There is a saying that “In God we trust… but all others must bring data”. We agree. Without data, we trust no one. And we want analytics too. But even that is not always enough because those who crunch data in healthcare sometimes cannot deliver contextual precision. Here are a few examples:
Population health management systems are focusing on the wrong population – Data analytics companies strive to identify that segment of the population that consumes the most $$. The concept is logical – crafting tailor made intervention programs for those patients should help reduce costs. Unfortunately, this strategy misses the point that many in that population cohort will not respond to further intervention. Luckily, we are seeing some companies that are using a conditional approach to risk stratification; identifying patients that can best respond to intervention programs. And not surprisingly this methodology does not always lead to patients consuming the largest resources, but it can save the biggest $$ overtime.
Genetics interpretation industry may be working with an outdated calculator – The advances in the field of genomics are some of the most important scientific accomplishments of our time. Genomics hold enormous promise for personalized medicine which in turn can single handedly reduce our cost of care by billions of dollars. But the data analytics behind the field are still largely around correlative engines. Because we have the ability to crunch a sea of data and find correlations between them, does not necessarily guarantee that we have discovered causation. This is one of the biggest challenges of genomic interpretation. That said, we believe the dark road between association and function will gradually be illuminated as we find new approaches beyond DNA analysis such as the study of RNA, epigenetic regulations, etc.

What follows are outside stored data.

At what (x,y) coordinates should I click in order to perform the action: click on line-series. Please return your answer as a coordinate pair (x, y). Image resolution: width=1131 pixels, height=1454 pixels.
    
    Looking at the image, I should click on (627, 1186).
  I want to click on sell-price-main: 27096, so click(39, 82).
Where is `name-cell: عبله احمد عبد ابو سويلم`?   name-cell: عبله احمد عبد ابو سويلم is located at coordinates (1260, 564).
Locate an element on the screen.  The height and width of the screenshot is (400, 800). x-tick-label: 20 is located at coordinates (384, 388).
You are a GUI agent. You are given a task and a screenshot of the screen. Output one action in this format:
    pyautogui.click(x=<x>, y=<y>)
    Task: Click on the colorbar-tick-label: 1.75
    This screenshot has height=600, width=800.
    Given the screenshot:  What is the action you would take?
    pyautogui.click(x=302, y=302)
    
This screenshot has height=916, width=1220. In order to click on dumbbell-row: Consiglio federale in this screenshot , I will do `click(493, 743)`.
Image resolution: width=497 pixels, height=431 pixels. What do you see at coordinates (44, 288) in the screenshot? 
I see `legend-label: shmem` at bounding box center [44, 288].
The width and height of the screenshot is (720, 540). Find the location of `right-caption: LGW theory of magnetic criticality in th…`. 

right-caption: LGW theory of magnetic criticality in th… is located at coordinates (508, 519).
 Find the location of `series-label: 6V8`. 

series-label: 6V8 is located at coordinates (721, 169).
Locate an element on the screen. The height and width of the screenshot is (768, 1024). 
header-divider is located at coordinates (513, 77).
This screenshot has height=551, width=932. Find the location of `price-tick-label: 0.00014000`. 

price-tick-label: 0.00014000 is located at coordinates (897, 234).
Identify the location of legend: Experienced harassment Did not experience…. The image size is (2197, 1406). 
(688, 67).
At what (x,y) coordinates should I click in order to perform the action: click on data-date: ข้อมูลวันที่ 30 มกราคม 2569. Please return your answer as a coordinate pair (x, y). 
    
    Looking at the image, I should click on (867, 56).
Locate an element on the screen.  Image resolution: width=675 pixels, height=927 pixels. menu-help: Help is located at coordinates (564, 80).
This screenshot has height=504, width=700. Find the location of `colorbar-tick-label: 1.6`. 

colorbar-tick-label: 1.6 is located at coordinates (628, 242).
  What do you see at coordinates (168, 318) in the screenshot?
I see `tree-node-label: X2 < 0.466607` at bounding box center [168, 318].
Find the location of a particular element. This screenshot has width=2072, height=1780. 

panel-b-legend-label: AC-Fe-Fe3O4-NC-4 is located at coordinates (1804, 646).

Claims and structured EMR data are not enough for modeling predictive analytics – Using these data sets has led to some success in treatment and intervention. But the content residing in the narratives of EMRs and the inclusion of genomics information (mostly presented as PDFs for now) needs to be parsed, computed, and analyzed before we can achieve full-fidelity analytics.
There is no doubt that the continuing convergence of several technologies will accelerate progress in the field of data science. But let us acknowledge that not all data is created equal!